Implementing Partner: Understanding the HIV prevention needs of men who have sex with men (MSM) and their partners in Southern Africa: KwaZulu-Natal, South Africa and Namibia

Investigator: Lynae Darbes, PhD

Location(s): Namibia; South Africa


There is a dearth of research on HIV and MSM in Africa. Work from the US and elsewhere has shown that a significant number of new HIV infections among MSM occur from primary partners. Understanding the factors associated with HIV risk among MSM and their partners in Southern Africa has the potential to provide significant insights into the design of prevention messages and interventions to reduce HIV among MSM in this setting. 
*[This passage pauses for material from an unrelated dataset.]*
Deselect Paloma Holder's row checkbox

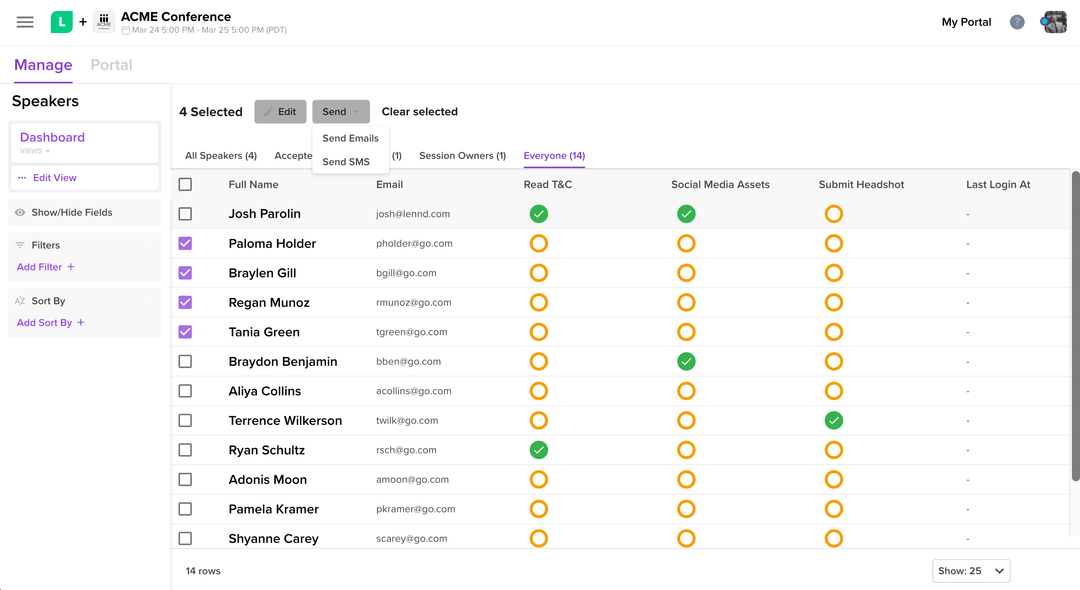click(x=185, y=243)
This innovative mixed methods study aims to understand the role of relationship dynamics and perceived and actual stressors on HIV risk taking behaviours and HIV prevention uptake among male-male couples in Southern Africa. It is intended to inform the development of socially and culturally appropriate interventions aimed at MSM partnerships.
Phase One: Community preparedness During this first phase the research teams will obtain stakeholder and partner support as well as permission for the study; establish Community Advisory Boards (CABs) in each country; and gain ethical review approvals. Qualitative interviews with 15-20 key informants working with MSM in each country will be conducted to gain insight into community members’ and services providers’ perceptions of the HIV prevention needs of men who have sex with men and their partners.
Phase Two: Qualitative phase The objective of the Phase 2 (qualitative data collection with MSM and their partners) is to explore the meanings and definitions of couples, partners and partnerships and to describe stressors and their impact on risk-taking behaviour and HIV prevention uptake. The data collection will include:  4-8 focus group discussions in each country  In-depth interviews with a total of 24-30 male partnerships in each country
Phase Three: Quantitative phase Quantitative work will include a small scale survey with male partnerships in both countries (75 in each). This will estimate sexual risk-taking behaviour; willingness to participate in biomedical interventions; continuum of care outcomes; internal and external stressors; relationship dynamics and relationship-based coping. Outcome variables will consider 1) HIV positivity and 2) HCT in the past six months (excluding testing for the current study).